16 de setembro de 2024
Percival Puggina

Um debate tão breve quanto memorável

A França que conheci não existe mais. Aquela França que pelo batismo de Clóvis (496) fez jus ao título de “Filha dileta da Igreja” não responde à pergunta: “O que fizeste de teu batismo?”. Essa questão, levantada certa vez por São João Paulo II, se converteu em interpelação constante entre os cristãos que visitam o país por onde tanto andei e aonde não mais voltarei. Por certo, tampouco a reconheceria como sua o meu querido São Bernardo de Claraval.

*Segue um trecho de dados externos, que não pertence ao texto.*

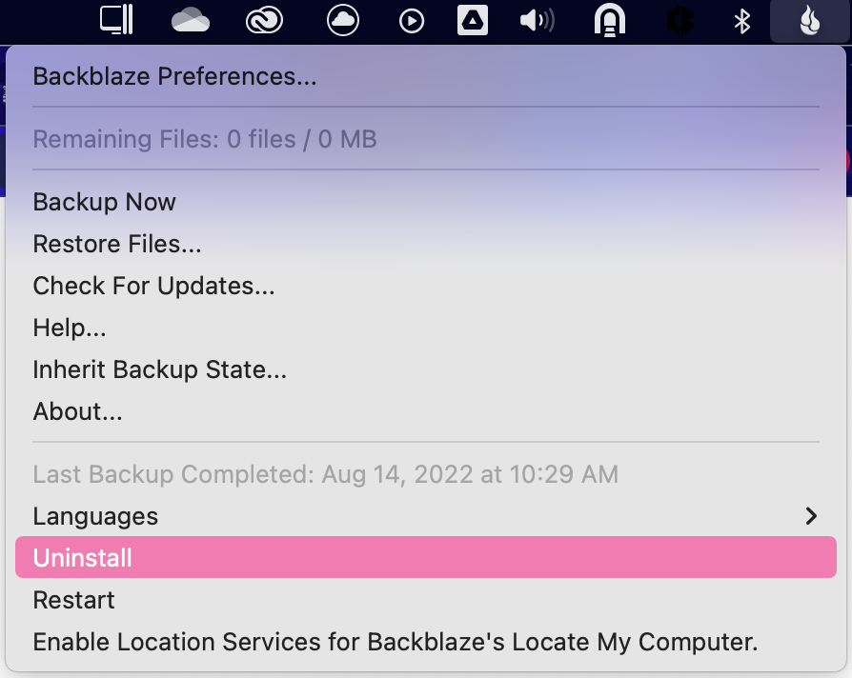Select the highlighted Uninstall item
Viewport: 852px width, 678px height.
coord(426,557)
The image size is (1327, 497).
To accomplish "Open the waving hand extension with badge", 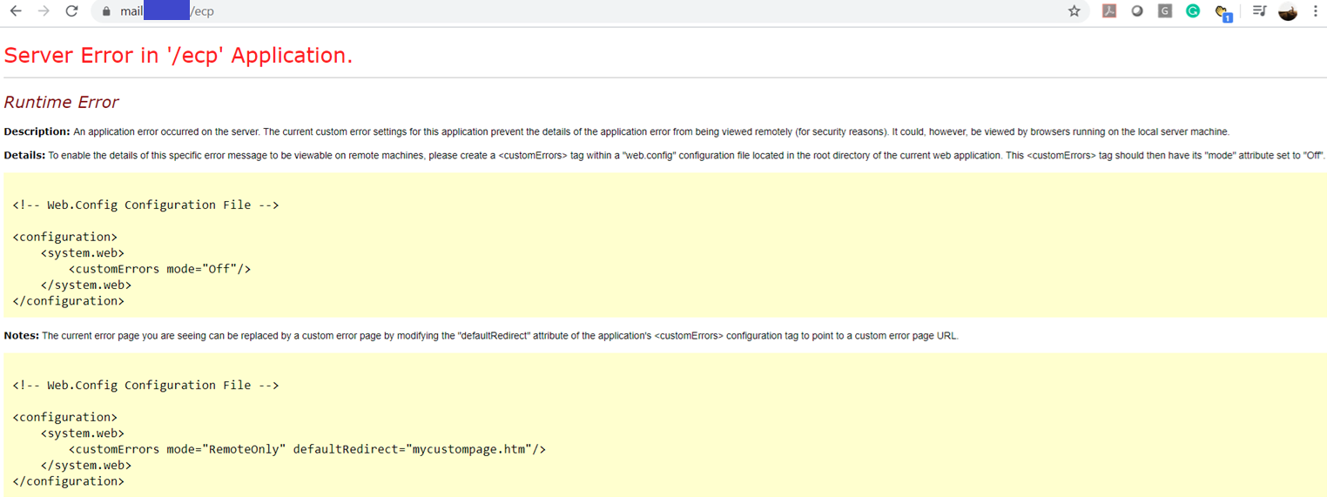I will click(1223, 12).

Recebi um desses vídeos que nos veem de todos os lados e pelos quais passamos sem dar muita atenção. Este, porém, num relance, atraiu-me por conter diálogo travado no senado francês sobre o cartaz de divulgação dos Jogos Olímpicos. Cinco minutos depois, eu aplaudia, no silêncio de casa, as luminosas palavras do senador Roger Karoutchi. Compartilho-as com meus tão estimados leitores.

A cena abre com o senador se dirigindo ao presidente da mesa: “Que diferença faz vosso governo entre uma cruz e uma flecha?”. O assunto, o cartaz em questão, era uma alegre mistura de marcos visuais da capital francesa, reunidos num pequeno espaço gráfico, tudo misturado como naqueles hotéis-cassinos de Las Vegas. O cartaz principal que chamava aos Jogos Olímpicos de Paris, escamoteara a cruz instalada no alto do Hotel des Invalides, substituindo-a por uma flecha ou coisa que o valha. A cultura dessa França enferma reage como vampiro à vista de uma cruz.

A ministra dos Esportes, Amélie Oudéa-Castéra, procurou explicar o sumiço, sublinhando as muitas diferenças entre o desenho da peça publicitária e a realidade dos marcos da cidade nela incluídos. Disse que não se tratava de uma reprodução, mas era o que o artista livremente produzira, sem comando do Estado. Era a cidade reinventada. O cartaz, enfim, era a França, os Jogos Olímpicos e Paraolímpicos.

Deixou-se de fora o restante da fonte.